Ranks and Hackles—COP21 and Judicial Review of the Clean Power Plan

By Joel B. Stronberg,

The complex case of West Virginia v. EPA illustrates the uncertainty injected into the national effort of the U.S. to meet its COP21 commitments, as a result of day-to-day realities. The case is the basis for the Supreme Court’s (SCOTUS) staying the implementation of the Clean Power Plan (CPP or Plan). It is the lynchpin holding up the U.S. promise made in Paris.

The Plan ranks as one of the most controversial environmental regulations ever promulgated by EPA. It rankles the sensibilities of climate deniers and raises the hackles of 200 sitting senators and representatives, who joined the case as friends of the plaintiff 27 states and assorted coal companies.

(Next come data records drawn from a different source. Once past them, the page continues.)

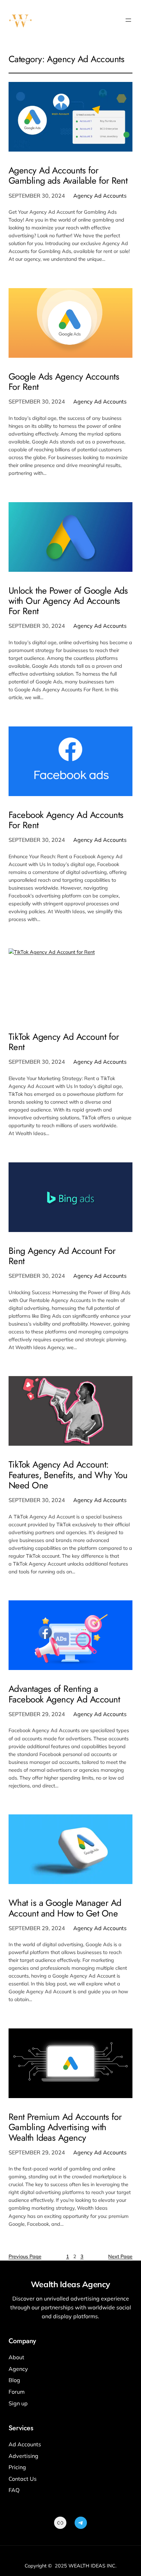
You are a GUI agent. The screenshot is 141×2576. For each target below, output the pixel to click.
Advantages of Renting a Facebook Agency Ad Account (64, 1694)
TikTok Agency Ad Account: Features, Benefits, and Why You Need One (68, 1474)
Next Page (120, 2256)
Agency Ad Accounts (100, 195)
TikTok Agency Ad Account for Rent (64, 1042)
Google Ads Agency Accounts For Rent (64, 381)
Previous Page (25, 2256)
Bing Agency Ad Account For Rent (62, 1256)
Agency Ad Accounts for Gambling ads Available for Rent (68, 175)
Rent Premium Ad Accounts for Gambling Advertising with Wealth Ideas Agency (65, 2127)
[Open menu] (128, 20)
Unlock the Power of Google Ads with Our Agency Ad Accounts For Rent (68, 601)
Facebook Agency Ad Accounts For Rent (66, 820)
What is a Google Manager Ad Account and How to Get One (65, 1908)
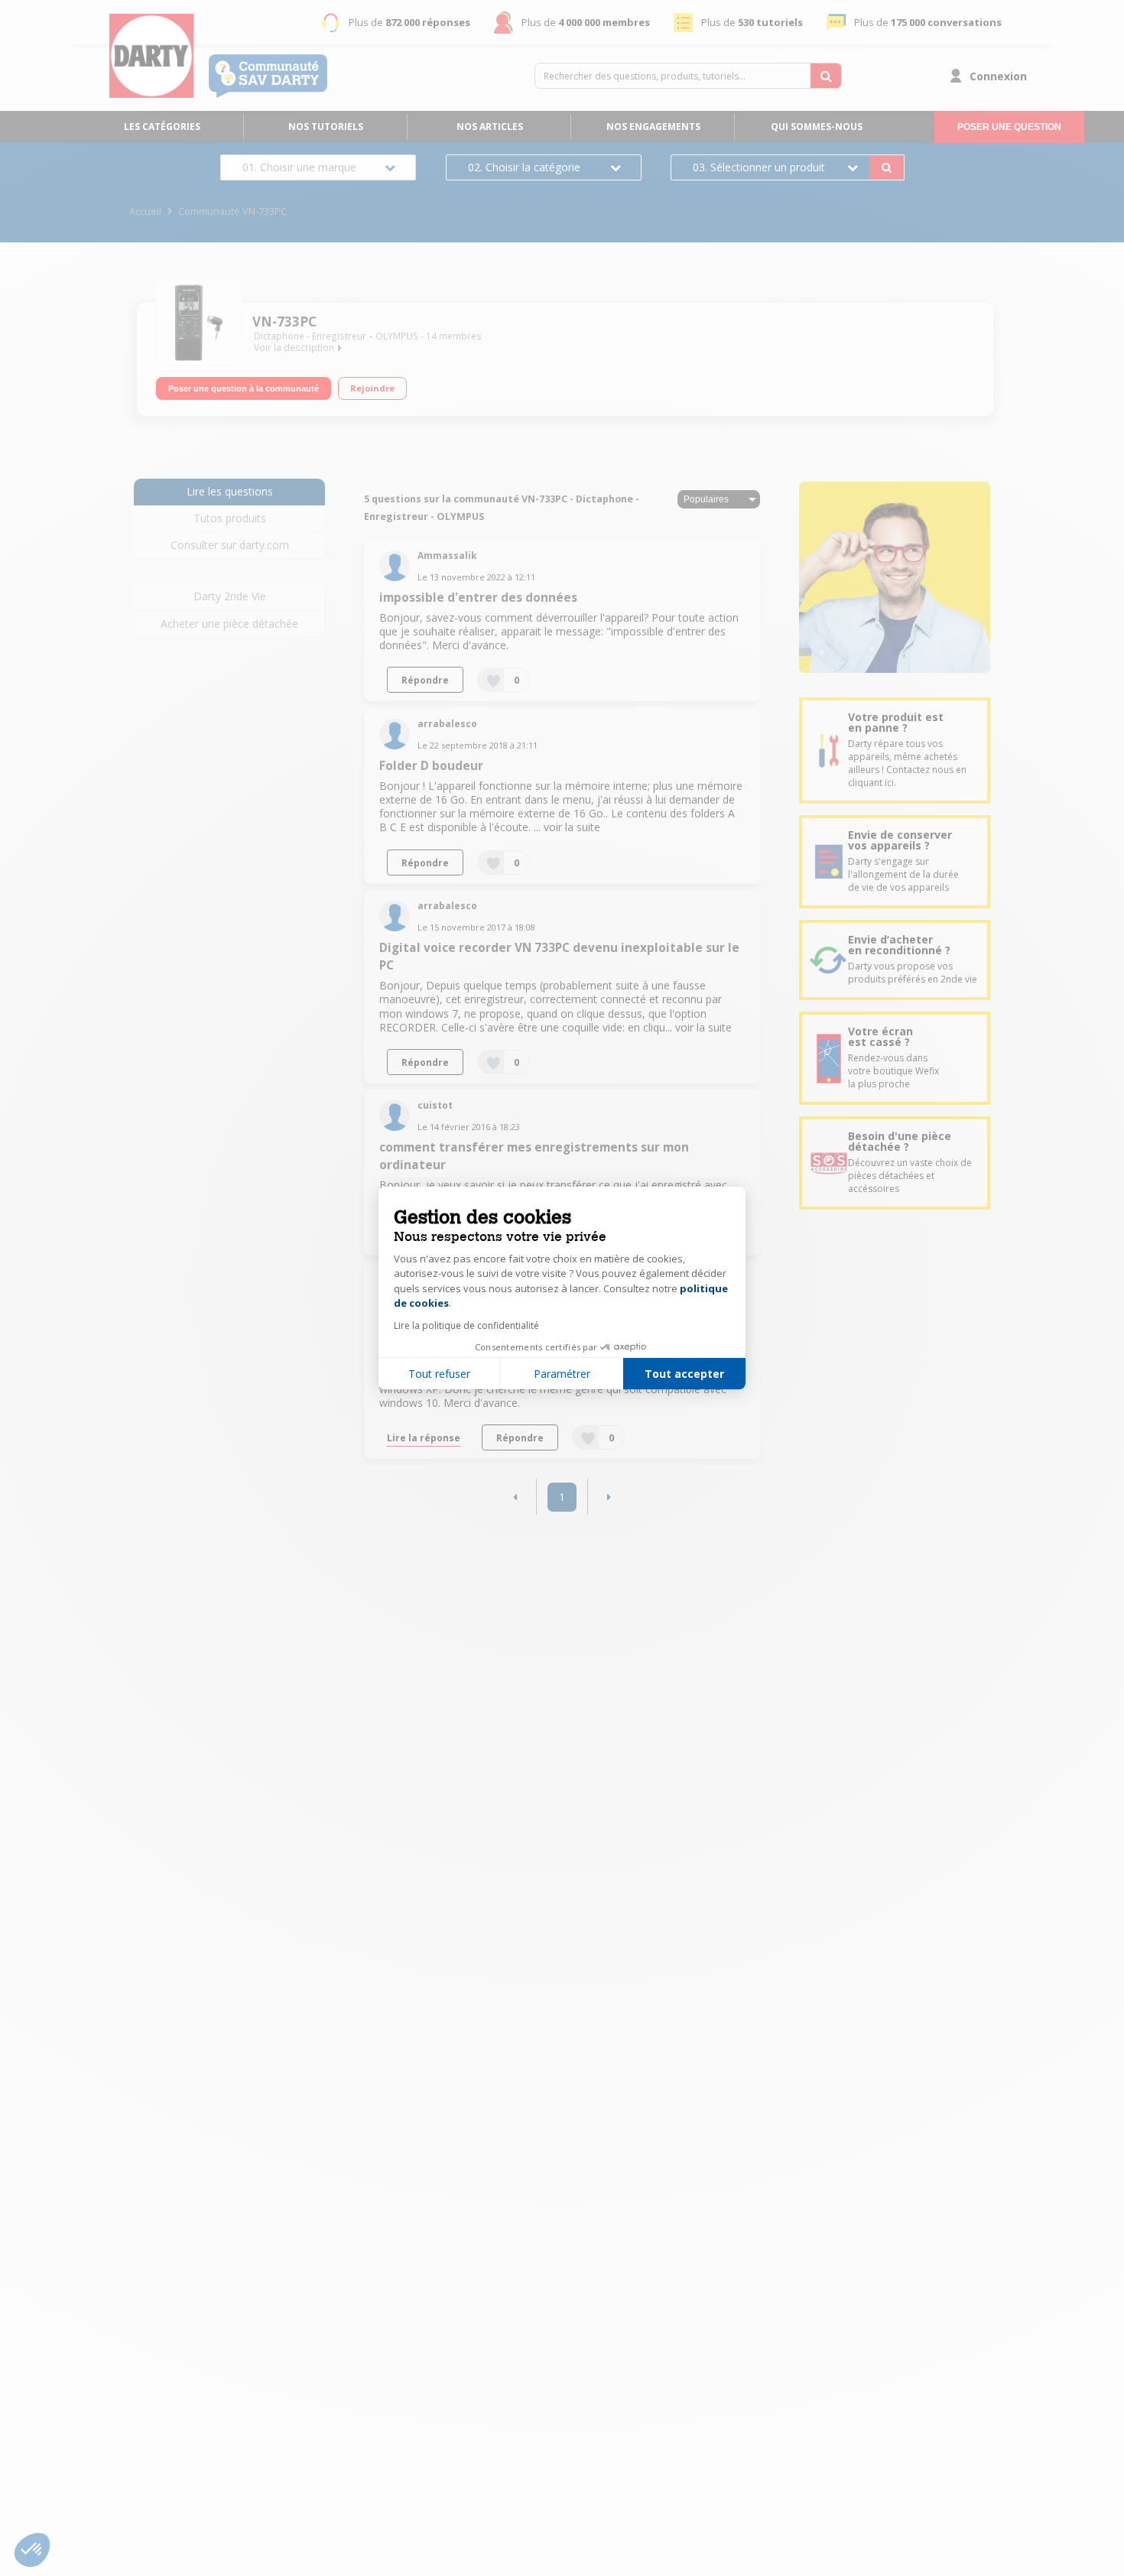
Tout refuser (439, 1373)
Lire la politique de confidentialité (466, 1325)
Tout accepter (684, 1373)
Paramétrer (562, 1373)
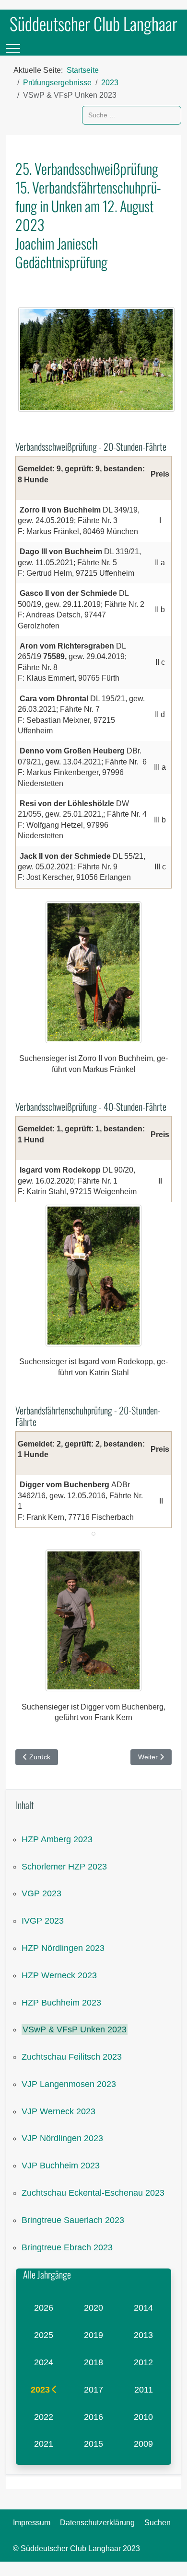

Literally hundreds of other parties have weighed in on both sides of the legal arguments, including: past members of Congress, utilities and independent power producers, business organizations, medical professionals, faith groups, regulatory commissioners, local government organizations, renewable energy and environmental organizations, labor unions, former Secretaries of State and Defense, former EPA Administrators and a career State Department diplomat.

Simple Framing of the Argument

EPA published its proposed “Carbon Pollution Emission Guidelines for Existing Electric Utility Generating Units” on June 18, 2014. Since its publication, the proposed clean air regulation has been the subject of numerous law suits. The legal challenges began well before the final Rule was ever published in the Federal Register—starting with Murray Energy Corporation (a coal company) and the states of West Virginia, Alabama, Indiana, Kansas, Kentucky, Louisiana, Nebraska, Ohio, Oklahoma, South Carolina, South Dakota, and Wyoming filing petitions for review in the D.C. Circuit.